One of the first steps we can take is changing our narrative on which parts of our growth matters. Right now, a majority of the focus is surrounding our streaming metrics and how they compare to other’s metrics. Growth isn’t only measured by a comparison in numbers though. We can gauge our progression differently, and avoid the hamster wheel of burnout. When we stop comparing ourselves to others, we have the space to indulge in our own successes and encourage our own improvement.

Have you learned any new skills?

Numbers are not everything! We can measure our growth in our mastery of skills. Did you learn how to use a new program? Did you figure out a way to streamline your setup? Even the smallest of improvements is still worthy of praise and recognition.

Have you learnt anything about yourself? Have you improved yourself?

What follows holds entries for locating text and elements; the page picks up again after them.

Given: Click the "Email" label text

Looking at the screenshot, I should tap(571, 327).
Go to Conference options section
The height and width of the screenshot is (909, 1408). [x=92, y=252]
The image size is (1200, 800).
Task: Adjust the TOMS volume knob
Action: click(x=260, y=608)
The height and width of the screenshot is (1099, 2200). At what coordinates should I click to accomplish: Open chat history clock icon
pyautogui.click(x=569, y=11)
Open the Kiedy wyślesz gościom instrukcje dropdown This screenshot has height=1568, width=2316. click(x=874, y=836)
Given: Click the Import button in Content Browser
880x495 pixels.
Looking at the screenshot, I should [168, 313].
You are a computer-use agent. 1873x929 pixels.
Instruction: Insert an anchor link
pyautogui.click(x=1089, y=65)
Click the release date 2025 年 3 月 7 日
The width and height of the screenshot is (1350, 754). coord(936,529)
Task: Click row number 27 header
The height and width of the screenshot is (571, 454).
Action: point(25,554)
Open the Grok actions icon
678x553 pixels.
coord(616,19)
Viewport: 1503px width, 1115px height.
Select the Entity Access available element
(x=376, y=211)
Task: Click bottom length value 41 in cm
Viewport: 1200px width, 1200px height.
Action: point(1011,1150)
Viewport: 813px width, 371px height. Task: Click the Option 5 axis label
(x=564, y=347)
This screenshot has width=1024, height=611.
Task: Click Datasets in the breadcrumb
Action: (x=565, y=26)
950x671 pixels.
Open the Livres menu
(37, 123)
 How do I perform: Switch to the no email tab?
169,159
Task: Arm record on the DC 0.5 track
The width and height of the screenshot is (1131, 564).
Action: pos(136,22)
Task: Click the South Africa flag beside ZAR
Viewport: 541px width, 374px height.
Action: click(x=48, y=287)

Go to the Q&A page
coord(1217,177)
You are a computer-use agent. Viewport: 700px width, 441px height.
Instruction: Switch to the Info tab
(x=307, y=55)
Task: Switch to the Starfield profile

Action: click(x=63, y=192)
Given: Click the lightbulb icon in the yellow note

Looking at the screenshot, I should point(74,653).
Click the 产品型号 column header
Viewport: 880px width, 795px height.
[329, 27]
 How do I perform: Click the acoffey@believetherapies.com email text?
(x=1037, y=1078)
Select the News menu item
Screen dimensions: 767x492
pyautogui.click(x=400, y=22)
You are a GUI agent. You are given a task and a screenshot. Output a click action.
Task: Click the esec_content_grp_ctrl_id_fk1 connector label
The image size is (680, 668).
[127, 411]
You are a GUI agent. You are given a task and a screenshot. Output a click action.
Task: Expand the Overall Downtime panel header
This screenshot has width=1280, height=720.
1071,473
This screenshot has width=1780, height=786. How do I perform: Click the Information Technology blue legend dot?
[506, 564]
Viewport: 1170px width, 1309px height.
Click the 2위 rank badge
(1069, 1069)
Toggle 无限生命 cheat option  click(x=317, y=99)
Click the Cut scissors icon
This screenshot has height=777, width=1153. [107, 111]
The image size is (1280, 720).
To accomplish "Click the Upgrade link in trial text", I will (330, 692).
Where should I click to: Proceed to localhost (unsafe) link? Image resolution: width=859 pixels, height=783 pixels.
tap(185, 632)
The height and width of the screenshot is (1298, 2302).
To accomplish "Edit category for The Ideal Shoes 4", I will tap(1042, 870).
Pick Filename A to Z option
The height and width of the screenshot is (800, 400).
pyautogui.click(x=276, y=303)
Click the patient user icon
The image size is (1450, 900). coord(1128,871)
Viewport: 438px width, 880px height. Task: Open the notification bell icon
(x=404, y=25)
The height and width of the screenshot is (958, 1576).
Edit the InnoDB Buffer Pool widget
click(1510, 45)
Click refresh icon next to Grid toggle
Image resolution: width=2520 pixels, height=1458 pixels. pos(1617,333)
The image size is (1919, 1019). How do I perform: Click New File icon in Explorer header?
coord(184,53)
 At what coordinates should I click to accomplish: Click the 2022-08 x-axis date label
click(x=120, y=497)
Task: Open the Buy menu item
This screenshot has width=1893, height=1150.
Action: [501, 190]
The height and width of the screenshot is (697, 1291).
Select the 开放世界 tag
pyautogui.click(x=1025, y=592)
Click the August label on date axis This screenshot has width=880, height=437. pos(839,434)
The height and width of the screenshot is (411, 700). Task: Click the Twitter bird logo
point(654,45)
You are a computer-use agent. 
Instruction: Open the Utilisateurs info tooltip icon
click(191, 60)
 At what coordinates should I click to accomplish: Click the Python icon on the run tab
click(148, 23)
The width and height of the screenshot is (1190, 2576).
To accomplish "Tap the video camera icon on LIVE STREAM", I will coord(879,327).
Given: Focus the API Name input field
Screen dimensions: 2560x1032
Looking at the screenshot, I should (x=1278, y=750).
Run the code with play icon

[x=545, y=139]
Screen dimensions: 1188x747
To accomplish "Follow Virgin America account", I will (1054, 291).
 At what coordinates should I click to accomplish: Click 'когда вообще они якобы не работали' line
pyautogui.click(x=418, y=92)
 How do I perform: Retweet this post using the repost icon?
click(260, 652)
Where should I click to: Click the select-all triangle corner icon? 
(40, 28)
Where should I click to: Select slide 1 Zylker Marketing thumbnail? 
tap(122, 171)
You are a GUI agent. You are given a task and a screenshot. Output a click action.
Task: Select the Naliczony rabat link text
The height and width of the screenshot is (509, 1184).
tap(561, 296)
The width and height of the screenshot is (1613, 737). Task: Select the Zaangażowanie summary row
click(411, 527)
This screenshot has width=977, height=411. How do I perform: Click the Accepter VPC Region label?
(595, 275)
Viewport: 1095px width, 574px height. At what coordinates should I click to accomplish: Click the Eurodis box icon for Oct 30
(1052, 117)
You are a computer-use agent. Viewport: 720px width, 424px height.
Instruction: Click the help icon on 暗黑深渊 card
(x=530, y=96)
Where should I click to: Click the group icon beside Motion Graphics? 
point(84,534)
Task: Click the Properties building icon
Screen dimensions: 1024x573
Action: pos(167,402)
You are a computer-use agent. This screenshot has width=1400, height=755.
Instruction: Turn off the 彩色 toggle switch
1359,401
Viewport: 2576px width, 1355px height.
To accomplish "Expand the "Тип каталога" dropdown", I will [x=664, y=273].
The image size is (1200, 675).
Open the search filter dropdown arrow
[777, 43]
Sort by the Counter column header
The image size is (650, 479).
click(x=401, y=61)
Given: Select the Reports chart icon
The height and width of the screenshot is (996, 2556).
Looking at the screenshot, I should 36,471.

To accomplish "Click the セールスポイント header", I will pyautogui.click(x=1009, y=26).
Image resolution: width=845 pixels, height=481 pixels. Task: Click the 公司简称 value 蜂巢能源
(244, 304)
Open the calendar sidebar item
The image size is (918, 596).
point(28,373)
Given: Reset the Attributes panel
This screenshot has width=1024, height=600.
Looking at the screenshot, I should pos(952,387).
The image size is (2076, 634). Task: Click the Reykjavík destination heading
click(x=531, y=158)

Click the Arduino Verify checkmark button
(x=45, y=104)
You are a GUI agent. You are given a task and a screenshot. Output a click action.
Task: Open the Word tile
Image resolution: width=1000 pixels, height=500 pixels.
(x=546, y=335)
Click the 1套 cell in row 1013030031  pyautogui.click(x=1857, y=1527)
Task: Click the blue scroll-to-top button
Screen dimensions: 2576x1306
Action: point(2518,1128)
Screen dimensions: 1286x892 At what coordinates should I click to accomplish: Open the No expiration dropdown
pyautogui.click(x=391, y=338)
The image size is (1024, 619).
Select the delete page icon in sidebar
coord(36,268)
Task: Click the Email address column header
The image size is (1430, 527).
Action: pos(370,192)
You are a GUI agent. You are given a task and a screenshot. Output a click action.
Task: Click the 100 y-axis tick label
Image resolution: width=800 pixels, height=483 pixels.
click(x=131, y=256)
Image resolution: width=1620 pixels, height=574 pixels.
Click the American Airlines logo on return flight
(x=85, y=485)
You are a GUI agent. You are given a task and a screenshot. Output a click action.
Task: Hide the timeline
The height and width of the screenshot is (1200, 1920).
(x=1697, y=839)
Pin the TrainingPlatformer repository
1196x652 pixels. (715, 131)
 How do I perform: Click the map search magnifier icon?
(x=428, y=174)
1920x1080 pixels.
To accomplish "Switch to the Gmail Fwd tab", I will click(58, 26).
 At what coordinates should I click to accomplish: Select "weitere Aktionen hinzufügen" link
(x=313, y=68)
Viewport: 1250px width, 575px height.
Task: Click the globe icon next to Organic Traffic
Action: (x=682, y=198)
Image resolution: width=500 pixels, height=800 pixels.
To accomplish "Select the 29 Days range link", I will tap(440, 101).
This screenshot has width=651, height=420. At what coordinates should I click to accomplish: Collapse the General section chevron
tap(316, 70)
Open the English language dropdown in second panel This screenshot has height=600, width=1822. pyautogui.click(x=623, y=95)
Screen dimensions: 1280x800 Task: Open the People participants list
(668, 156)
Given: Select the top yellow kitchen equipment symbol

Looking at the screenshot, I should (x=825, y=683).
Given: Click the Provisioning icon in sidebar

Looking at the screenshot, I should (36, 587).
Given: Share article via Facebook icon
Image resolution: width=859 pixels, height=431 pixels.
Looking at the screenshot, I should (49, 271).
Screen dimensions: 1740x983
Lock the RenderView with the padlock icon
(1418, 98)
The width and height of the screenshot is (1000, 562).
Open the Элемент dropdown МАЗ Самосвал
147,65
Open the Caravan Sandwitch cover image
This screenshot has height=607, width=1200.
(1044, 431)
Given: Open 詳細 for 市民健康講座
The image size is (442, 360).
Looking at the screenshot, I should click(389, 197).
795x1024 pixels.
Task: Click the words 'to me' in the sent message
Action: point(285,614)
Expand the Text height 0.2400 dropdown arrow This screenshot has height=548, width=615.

Being an independently driven content creator puts a lot of importance on knowing yourself and your brand. As you journey through your streaming experience, you’re bound to find the intricacies about yourself. Learning those boundaries, likes, and dislikes will help you better define your brand and your life.

Through gratification!

One way we can track our advancement is through the time we spent enjoying our journey. Was there a stream where you had a blast? Did you meet any new friends? Those moments of happiness count as success. Time spent having fun is time well spent, and regardless of whether it has improved your numbers, those instances improved your life.

What can we do to help?

Your metrics as a streamer will always fluctuate. Relying on those numbers for your personal validation is unreliable and unhealthy. Invest in yourself and your growth. Taking the time to create measurable goals can greatly reduce the amount of demoralization you encounter. Here are some examples of goals you can use in the future:

  • Plan & execute an event
  • Start & finish a project
  • Update branding/assets
  • Reach out to new people
  • Create & stick to a content creation schedule

Have you ever implemented any of these into your everyday life? What other kind of goals can you think of to help keep yourself motivated?